### Page extract
□ □ □ □ □ □ □
[discussion] Improvements in existing analyzers and Additions

inishchith commented 5 years ago

This thread is for discussion related to

Improvements in existing analyzer
Addition of new analyzers under corresponding backends

valeriocos commented 5 years ago

Thank you @inishchith to open this issue. We could start commenting on possible improvements and additions to trigger discussions and evaluations. Maybe later we could create other issues to focus on specific tasks. Find below some ideas, anyone is free to share his own ideas (cc @jgbarah ).

too much python The backends CoQua, CoDep and CoVuln rely on analyzers for Python. It could be useful to include analyzers that target other (popular) languages.

how to deal with multi-language repos Some repos rely on more than one programming language (e.g. frontend and backend languages), so Graal could execute different analyzers when processing a repo. A similar approach has been already implemented for CoCom, which relies on cloc and lizard (triggered based on the extensions of the files processed by Graal). Another option could be to execute Graal several times, one per each programming language, this would allow the user to focus on a specific language.

analysis of configuration files Nowadays configuration files are pretty popular, but currently Graal doesn't take them into account. For instance, some tools already exist to validate Docker file, while other tools inspect the content of docker containers to extract useful information about dependencies and vulnerabilities (cc @neglectos).

jgbarah commented 5 years ago

Thanks for the opportunity. I share @valeriocos concerns and ideas. One additional improvement could be to run some tool / heuristics on every file to infer its programming language. This would allow to skip binary files from analysis, but also target specific tools to specific files based on language, for example.

One option for this would be to use linguist, which is the tool GitHub uses for this matter.

valeriocos commented 5 years ago

@jgbarah what do you think to integrate linguist as a backend in graal ?

jgbarah commented 5 years ago

Not sure if as a backend, but it could be an idea.

The fact is that now I'm not aware of telling graal to say something like "if it is C, run this set of tools, if it is Python, run this other set, and if it is source code in any other language, run this one". linguist could help in this. Maybe by running lingusist first (as a backend), and based on the output from it, decide on the other tools to run...

inishchith commented 5 years ago

One option for this would be to use linguist, which is the tool GitHub uses for this matter.

@valeriocos Adding linguist as a backend would be really leveraged on as the project progresses. I would be interested in working on adding the backend support once i've some clarity over the idea and it's functioning.
□ □ □ □ □ □ □
### Requests
A - In the analyzer discussion thread, what tool does GitHub use to infer the programming language of a file?
B - Write the next comment in the analyzer discussion thread, picking up right after its final comment.

[Data records]
□ □ □ □ □ □ □
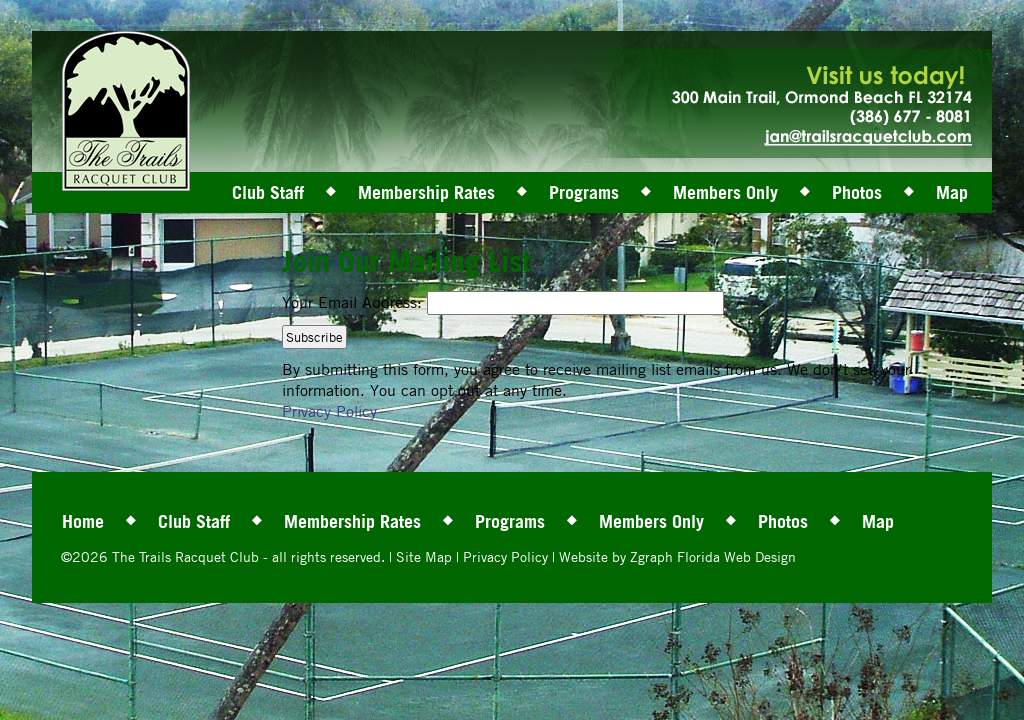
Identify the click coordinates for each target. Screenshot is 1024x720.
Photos (857, 192)
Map (952, 192)
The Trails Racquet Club (187, 556)
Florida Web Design (736, 556)
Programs (584, 192)
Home (83, 521)
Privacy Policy (329, 411)
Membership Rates (426, 192)
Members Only (725, 192)
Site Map (424, 556)
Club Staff (268, 192)
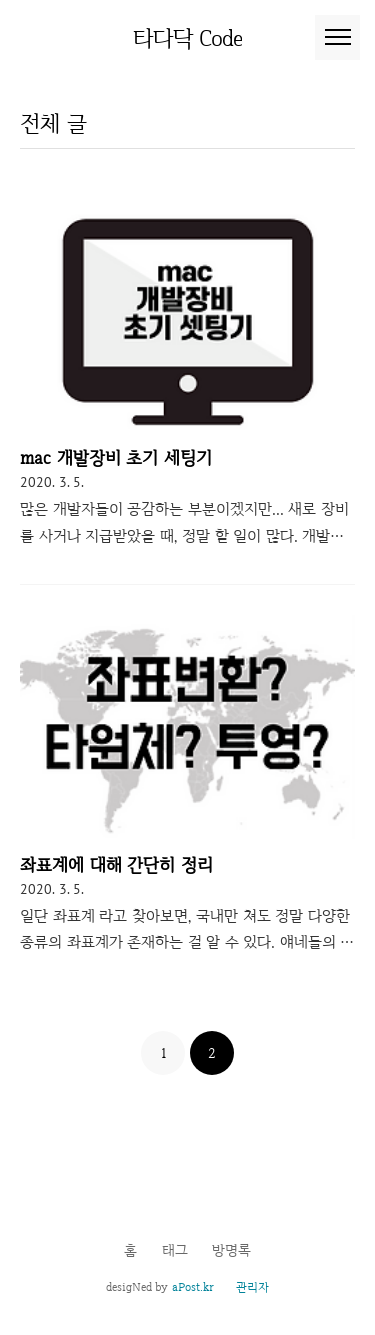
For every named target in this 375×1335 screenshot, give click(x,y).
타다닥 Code (187, 37)
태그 (175, 1250)
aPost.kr (193, 1287)
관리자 (252, 1287)
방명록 (231, 1250)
□ □ □ □ □ □ □
### Answers
A - Linguist.

B -
The fact is that now I'm not aware of telling graal to say something like "if it is C, run this set of tools, if it is Python, run this other set, and if it is source code in any other language, run this one". linguist could help in this. Maybe by running lingusist first (as a backend), and based on the output from it, decide on the other tools to run...

@jgbarah That sounds interesting. I'm thinking something related to adding flags to restrict analysis on to specific languages. I'll add a more clearer Idea here after thinking this through.

inishchith commented 5 years ago

@valeriocos I'd like to some clarity over adding linguist as a backend. Let me know what you think :) Thanks

Edit: sorry i by mistake, closed the issue. Have reopened it

valeriocos commented 5 years ago

Sure @inishchith , I'll have a look at it and go back to you in the next days. Thanks

inishchith commented 5 years ago

@valeriocos After understanding @jgbarah 's suggestion. I'm thinking we could integrate linguist as a backend ( analyzer for CoCom ) in order to infer the programming language used in a repository. And can be useful to implement metrics based on Percentage Programming Language of a software development repository with multiple languages in future.

Let me know what you think :) I'd be interested in working through a solution. Thanks

valeriocos commented 5 years ago

Thank you @inishchith , I like the idea! Let's see how to proceed :)

Why you would like to add linguist as an analyzer for CoCom instead of creating a new backend (e.g., CoLang) ?

AFAIU linguist returns the percentage of programming languages used in a repo, taking as input the path of the repo (or the snapshot at a given commit), which seems to be incompatible with the logic used in CoCom, which analyzes every file in a commit.

The new backend could rely on two analyzers, linguist and cloc, but in this case the latter would be executed on the full repo (instead of on a single file as done for the CoCom backend).

What do you think ?

inishchith commented 5 years ago

@valeriocos Thanks for the response.

Why you would like to add linguist as an analyzer for CoCom instead of creating a new backend (e.g., CoLang)?

Sorry, I missed something out there. I was thinking on the lines of inferring the programming language may only be useful in Code complexity analysis, whereas it can be extensible and useful to other backends as well, also the idea of adding an analyzer for CoCom backend doesn't fit well as you later said.

AFAIU linguist returns the percentage of programming languages used in a repo, taking as input the path of the repo (or the snapshot at a given commit), which seems to be incompatible with the logic used in CoCom, which analyzes every file in a commit.

Exactly! In that case, we should have a new backend ( CoLang, as you suggested )

The new backend could rely on two analyzers, linguist and cloc, but in this case the latter would be executed on the full repo (instead of on a single file as done for the CoCom backend).

Yes. This adds more clarity to the idea!.

@valeriocos @jgbarah Please let me know if can start working on this. We can have a discussion on the structure of the output produced and tests to be added once incorporating the new Idea in the corresponding PR.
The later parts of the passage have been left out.